Altcoins followed suit. Ethereum, XRP, and effectively the rest of the digital assets fell by a similar price, crushed under the weight of a falling Bitcoin before also mounting a recovery.
Interestingly, some altcoins are posting relative gains against Bitcoin, which marks a divergence in the BTC-centric trend that has transpired over 2019 due to institutional focus on Bitcoin and overall market trends.
Despite this volatile price action, analysts are convinced that Bitcoin’s trajectory remains positive heading into the first half of 2020.
Bounce to $10k?
In a tweet that went crypto-viral, trader DonAlt noted that he thinks “we’re gonna bounce big time in the next 3-6 months,” drawing attention to the Bitcoin chart seen below.
In it, he shows that BTC is consolidating above the key macro support in the low-$6,000s, which is where Bitcoin needed to hold in 2018 to see any chance of a reversal out of the previous bear market. He added in a reply to his original tweet that he’s “serious” in the assertion that the cryptocurrency market could soon jump.
I'm pretty sure we're gonna bounce big time in the next 3-6 months. pic.twitter.com/gfwhjLyJR1
— DonAlt (@CryptoDonAlt) January 1, 2020
DonAlt isn’t alone in making this assertion. In October, prominent cryptocurrency trader Filb Filb posted the below chart, in which he noted that Bitcoin was likely going to bounce to $10,000, then crash all the way to the $6,000s from there.

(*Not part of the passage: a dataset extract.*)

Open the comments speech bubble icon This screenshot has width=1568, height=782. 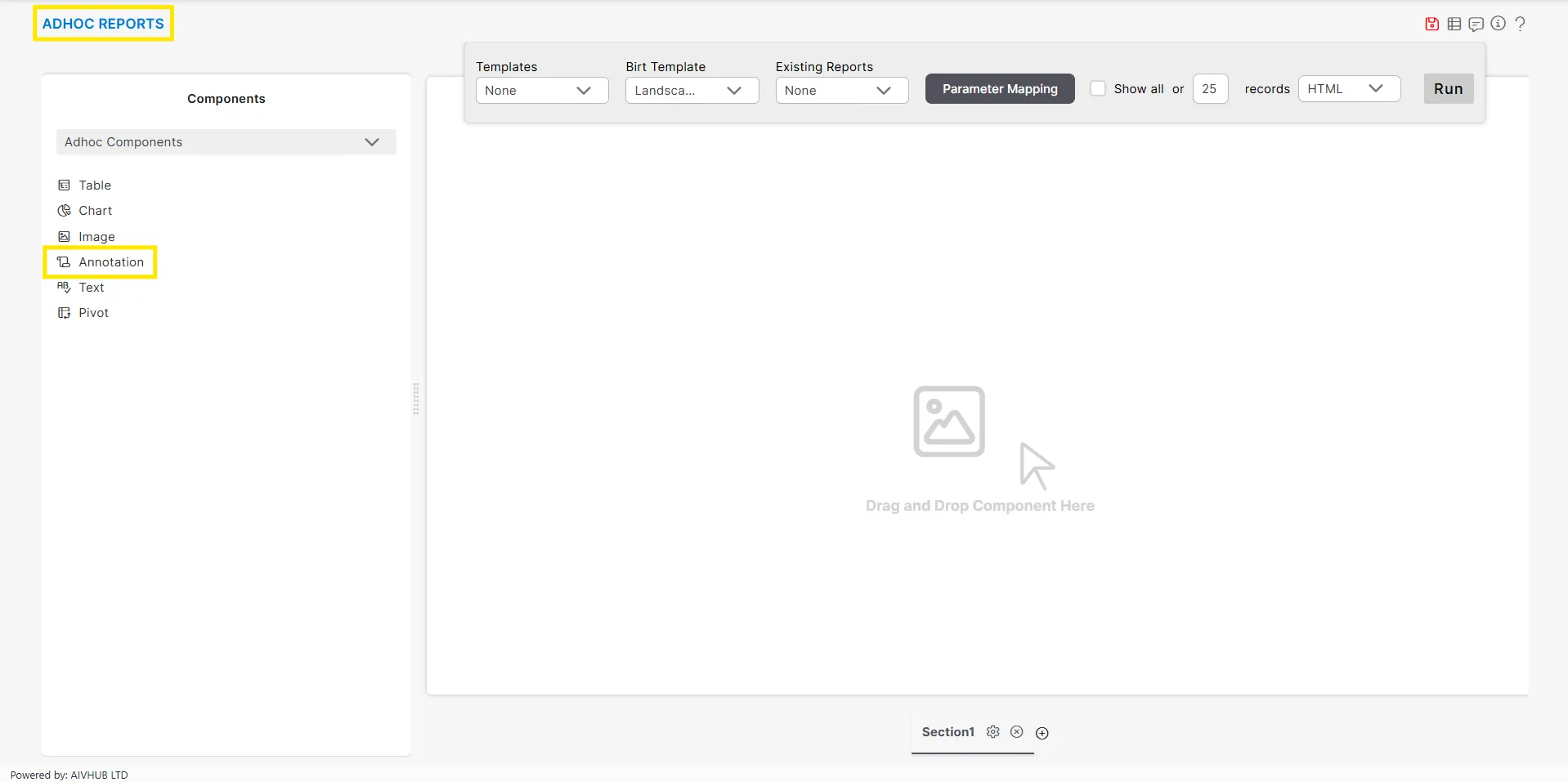[1476, 24]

While some may have laughed off this forecast the time, Bitcoin traded almost exactly as he charted, with the pump to $10,000 happening before a breakdown to the $6,000s. The same eerily-accurate chart implies that BTC will break higher towards $10,000 in January and February.

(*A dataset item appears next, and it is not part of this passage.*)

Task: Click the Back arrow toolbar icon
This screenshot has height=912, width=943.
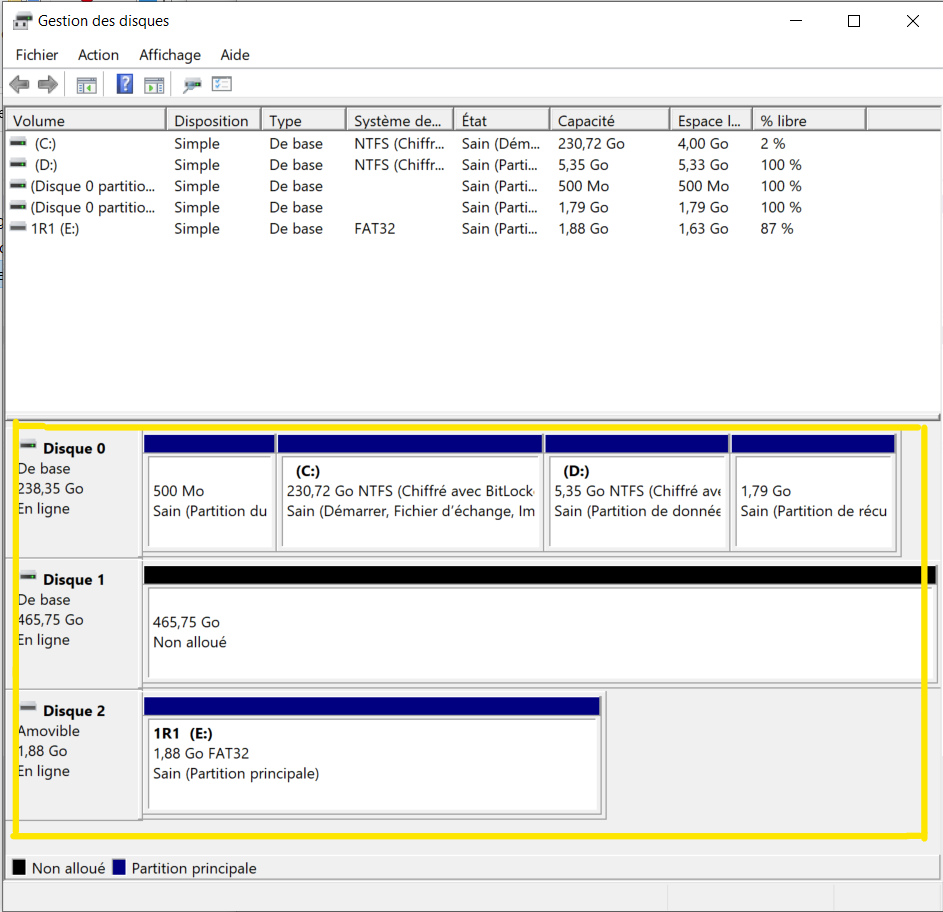Action: point(19,85)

Fundamental Strength There Too
Not only are the technical indicators signaling bullish price action is on the horizon, but the fundamentals are too.
As noted by digital asset manager Charles Edwards, Blockchain.com, a cryptocurrency information and wallet service, found that Bitcoin’s hash rate — the measure of computational power processing BTC transactions — hit a new all-time high on the 1st day of 2020. The all-time high, 119 exahashes per second, or 119 with 18 zeroes after it.
This surge in the hash rate breaks the previous all-time high set more than two months ago in October, meaning that Bitcoin’s network is now stronger than ever before, marking an amazing start to 2020.
Bitcoin starting 2020 with a BANG.
Hash Rate hit a new all time high on 1/1/2020: 119M TH/s.
Finally broke above the last ATH set more than 2 months ago in October.
Bitcoin Network stronger than ever before ????
Happy New Year! ???? pic.twitter.com/c0dfvewXfy
— Charles Edwards (@caprioleio) January 2, 2020
This hash rate surge to the upside has been reflected by Bitcoin’s network difficulty. Alistair Milne, a prominent cryptocurrency investor and commentator, wrote on Twitter that Bitcoin’s difficulty just hit 13,798,783,827,516, up 6.57% in the past two weeks.
The record hash rate and mining difficulty add to the fact that 2019 was Bitcoin’s best year yet from a transactional standpoint.
TradeBlock, a cryptocurrency research firm, recently found that Bitcoin has seen a record year in terms of transactions sent and transaction volume denominated in USD.
The growth in transaction count seemingly stems from the growing adoption of the SegWit solution, allowing for more transactions to be put into each block, while the aggregate yearly Bitcoin transaction volume was aided by the price action over the past few months, which has forced exchanges and traders to use the network as a medium of payment.